• [Exercise input]
□ □ □ □
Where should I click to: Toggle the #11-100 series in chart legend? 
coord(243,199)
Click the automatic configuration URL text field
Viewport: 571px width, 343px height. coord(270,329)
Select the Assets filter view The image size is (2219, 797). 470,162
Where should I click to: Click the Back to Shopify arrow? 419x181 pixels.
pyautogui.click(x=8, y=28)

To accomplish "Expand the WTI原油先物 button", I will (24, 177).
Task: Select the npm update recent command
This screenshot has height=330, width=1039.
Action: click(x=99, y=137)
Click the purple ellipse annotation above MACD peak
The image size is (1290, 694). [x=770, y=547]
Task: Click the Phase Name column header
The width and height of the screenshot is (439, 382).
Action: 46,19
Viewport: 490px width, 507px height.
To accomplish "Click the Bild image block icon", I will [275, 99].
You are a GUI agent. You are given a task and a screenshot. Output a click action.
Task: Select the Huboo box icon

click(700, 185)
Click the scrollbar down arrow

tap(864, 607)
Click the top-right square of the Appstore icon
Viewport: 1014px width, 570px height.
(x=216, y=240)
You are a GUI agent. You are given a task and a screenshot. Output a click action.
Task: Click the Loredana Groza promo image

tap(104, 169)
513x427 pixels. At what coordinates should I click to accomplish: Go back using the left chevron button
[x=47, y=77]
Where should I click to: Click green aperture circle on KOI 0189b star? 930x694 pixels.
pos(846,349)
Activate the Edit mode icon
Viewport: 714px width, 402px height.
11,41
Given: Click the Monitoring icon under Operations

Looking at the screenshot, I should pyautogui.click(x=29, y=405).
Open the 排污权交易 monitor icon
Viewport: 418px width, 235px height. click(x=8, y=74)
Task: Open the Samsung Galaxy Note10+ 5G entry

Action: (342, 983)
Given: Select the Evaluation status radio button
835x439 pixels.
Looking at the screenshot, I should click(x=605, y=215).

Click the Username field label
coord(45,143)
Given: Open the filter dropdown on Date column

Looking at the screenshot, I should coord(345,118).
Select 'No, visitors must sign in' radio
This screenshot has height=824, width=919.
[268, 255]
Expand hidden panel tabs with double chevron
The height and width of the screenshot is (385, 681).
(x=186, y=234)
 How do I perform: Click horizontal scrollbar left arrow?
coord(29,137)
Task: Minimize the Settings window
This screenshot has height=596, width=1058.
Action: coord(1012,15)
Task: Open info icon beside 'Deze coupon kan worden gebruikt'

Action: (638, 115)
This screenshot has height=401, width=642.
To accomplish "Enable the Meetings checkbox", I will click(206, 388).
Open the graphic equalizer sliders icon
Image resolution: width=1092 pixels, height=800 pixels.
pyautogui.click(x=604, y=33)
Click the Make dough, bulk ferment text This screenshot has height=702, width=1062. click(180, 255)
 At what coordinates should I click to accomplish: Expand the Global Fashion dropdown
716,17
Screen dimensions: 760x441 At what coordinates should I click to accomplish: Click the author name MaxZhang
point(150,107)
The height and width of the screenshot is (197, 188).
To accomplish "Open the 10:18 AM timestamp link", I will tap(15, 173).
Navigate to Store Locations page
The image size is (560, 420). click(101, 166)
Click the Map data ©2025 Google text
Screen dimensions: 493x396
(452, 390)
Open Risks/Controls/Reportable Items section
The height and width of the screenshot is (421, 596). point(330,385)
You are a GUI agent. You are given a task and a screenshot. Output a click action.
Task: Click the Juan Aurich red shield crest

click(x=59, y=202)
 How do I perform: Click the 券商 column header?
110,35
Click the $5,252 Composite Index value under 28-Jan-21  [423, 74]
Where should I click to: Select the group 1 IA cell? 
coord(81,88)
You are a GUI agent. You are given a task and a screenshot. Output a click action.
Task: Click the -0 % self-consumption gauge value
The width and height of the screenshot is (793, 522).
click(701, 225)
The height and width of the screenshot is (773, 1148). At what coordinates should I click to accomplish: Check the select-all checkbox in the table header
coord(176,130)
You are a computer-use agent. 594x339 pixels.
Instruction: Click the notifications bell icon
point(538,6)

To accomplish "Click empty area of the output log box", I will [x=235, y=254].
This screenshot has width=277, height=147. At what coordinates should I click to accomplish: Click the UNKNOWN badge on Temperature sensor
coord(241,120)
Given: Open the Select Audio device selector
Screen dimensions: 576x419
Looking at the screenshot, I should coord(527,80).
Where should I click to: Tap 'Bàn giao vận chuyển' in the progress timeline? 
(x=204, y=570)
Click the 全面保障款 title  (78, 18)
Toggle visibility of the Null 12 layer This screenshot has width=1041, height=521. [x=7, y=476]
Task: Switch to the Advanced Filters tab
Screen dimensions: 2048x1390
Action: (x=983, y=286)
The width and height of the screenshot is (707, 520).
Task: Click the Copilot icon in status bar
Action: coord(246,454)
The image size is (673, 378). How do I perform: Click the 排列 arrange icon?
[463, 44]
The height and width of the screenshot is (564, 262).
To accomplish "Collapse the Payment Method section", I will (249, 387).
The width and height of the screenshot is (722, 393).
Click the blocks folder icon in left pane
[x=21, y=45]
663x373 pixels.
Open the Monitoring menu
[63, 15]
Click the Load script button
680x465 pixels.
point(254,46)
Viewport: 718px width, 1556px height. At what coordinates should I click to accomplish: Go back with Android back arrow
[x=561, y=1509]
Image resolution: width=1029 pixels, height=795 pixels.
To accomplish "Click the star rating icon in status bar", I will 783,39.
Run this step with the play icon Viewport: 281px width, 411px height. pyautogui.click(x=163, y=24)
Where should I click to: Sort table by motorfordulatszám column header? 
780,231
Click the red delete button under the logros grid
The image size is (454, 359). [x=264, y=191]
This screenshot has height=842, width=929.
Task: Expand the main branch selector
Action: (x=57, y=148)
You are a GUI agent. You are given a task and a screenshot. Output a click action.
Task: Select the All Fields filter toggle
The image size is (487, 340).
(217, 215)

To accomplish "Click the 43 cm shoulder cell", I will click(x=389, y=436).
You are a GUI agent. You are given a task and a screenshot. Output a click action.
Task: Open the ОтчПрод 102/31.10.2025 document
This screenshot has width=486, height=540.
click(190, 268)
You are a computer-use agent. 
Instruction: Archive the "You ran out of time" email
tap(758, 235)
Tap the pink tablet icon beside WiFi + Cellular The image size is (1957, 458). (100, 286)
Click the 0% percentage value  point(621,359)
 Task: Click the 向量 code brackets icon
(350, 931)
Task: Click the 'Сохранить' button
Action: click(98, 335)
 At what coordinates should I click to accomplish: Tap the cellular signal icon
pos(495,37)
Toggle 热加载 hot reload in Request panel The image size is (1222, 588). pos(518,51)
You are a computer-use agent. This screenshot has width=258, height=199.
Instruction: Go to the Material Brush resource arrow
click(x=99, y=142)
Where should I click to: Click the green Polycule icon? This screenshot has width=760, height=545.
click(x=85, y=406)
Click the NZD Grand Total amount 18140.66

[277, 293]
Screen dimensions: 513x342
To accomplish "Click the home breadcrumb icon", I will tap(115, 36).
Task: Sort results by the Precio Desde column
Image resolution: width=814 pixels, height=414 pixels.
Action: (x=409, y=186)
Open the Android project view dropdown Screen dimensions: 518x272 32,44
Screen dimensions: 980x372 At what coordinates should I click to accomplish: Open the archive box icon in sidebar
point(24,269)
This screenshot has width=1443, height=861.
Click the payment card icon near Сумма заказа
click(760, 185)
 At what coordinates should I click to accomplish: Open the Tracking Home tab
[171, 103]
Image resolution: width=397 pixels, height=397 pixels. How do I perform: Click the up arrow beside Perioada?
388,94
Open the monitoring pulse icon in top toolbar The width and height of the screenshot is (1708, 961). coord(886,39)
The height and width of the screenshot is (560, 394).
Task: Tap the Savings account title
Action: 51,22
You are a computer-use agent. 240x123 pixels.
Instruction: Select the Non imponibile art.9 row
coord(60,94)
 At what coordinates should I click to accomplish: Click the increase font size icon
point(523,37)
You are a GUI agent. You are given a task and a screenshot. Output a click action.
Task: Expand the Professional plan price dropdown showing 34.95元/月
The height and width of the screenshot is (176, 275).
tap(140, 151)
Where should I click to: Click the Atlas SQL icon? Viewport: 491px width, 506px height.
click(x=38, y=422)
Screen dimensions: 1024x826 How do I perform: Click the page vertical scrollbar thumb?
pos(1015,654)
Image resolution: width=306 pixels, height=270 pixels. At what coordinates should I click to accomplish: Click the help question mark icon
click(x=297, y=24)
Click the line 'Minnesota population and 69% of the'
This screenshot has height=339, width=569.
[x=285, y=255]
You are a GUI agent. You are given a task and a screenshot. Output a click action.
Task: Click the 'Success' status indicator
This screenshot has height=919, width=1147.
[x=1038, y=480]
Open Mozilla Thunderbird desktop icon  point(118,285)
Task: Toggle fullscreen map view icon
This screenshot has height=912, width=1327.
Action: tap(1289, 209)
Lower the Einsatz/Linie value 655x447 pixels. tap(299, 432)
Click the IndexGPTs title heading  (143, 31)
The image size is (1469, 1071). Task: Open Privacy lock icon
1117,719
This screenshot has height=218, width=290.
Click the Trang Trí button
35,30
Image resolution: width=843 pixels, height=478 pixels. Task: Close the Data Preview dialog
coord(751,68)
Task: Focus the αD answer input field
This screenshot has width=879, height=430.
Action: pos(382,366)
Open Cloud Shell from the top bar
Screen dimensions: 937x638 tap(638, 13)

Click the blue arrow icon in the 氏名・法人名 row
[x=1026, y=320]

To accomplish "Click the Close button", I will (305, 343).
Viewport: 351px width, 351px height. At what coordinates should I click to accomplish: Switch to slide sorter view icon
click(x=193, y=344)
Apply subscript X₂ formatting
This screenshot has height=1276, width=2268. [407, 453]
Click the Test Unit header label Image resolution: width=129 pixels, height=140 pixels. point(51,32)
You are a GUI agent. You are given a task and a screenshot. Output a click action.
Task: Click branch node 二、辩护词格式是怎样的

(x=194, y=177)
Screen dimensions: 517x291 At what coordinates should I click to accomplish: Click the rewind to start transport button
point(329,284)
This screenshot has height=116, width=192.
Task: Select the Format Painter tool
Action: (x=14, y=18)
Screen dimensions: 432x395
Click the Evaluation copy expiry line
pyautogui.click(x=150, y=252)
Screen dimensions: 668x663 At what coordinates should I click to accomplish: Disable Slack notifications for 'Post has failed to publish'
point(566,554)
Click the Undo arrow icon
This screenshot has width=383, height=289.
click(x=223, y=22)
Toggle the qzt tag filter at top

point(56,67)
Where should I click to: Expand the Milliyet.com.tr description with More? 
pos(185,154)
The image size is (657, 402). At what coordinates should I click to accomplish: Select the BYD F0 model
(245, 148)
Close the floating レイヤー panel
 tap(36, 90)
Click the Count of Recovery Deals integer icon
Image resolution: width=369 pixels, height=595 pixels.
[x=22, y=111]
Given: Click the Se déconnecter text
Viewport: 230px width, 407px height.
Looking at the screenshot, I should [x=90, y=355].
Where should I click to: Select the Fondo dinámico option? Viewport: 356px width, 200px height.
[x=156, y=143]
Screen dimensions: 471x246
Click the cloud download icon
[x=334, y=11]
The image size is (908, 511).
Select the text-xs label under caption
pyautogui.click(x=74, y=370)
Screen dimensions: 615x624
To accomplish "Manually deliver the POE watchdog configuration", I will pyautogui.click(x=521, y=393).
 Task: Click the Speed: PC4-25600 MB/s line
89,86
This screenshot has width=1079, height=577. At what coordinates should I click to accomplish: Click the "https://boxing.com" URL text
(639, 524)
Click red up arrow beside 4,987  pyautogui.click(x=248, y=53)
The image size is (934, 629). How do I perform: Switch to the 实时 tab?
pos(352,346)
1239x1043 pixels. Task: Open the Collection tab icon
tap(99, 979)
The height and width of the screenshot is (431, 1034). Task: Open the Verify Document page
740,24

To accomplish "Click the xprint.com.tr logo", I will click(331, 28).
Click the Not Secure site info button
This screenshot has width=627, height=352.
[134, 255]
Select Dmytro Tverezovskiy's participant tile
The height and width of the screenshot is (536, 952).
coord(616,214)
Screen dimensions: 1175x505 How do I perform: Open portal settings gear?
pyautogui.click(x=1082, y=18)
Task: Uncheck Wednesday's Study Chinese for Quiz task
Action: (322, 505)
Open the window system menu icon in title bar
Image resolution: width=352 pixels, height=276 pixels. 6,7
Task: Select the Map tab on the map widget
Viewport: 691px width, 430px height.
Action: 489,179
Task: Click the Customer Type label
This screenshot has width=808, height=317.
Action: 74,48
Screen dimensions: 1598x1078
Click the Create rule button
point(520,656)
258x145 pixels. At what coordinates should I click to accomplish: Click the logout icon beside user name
□ □ □ □
• [Task] Output the records above exactly as they appear, from the line with "Task: Click the Speed: PC4-25600 MB/s line" through the end of the records.

• [Task answer]
 Task: Click the Speed: PC4-25600 MB/s line
89,86
This screenshot has width=1079, height=577. At what coordinates should I click to accomplish: Click the "https://boxing.com" URL text
(639, 524)
Click red up arrow beside 4,987  pyautogui.click(x=248, y=53)
The image size is (934, 629). How do I perform: Switch to the 实时 tab?
pos(352,346)
1239x1043 pixels. Task: Open the Collection tab icon
tap(99, 979)
The height and width of the screenshot is (431, 1034). Task: Open the Verify Document page
740,24

To accomplish "Click the xprint.com.tr logo", I will click(331, 28).
Click the Not Secure site info button
This screenshot has width=627, height=352.
[134, 255]
Select Dmytro Tverezovskiy's participant tile
The height and width of the screenshot is (536, 952).
coord(616,214)
Screen dimensions: 1175x505 How do I perform: Open portal settings gear?
pyautogui.click(x=1082, y=18)
Task: Uncheck Wednesday's Study Chinese for Quiz task
Action: (322, 505)
Open the window system menu icon in title bar
Image resolution: width=352 pixels, height=276 pixels. 6,7
Task: Select the Map tab on the map widget
Viewport: 691px width, 430px height.
Action: 489,179
Task: Click the Customer Type label
This screenshot has width=808, height=317.
Action: 74,48
Screen dimensions: 1598x1078
Click the Create rule button
point(520,656)
258x145 pixels. At what coordinates should I click to accomplish: Click the logout icon beside user name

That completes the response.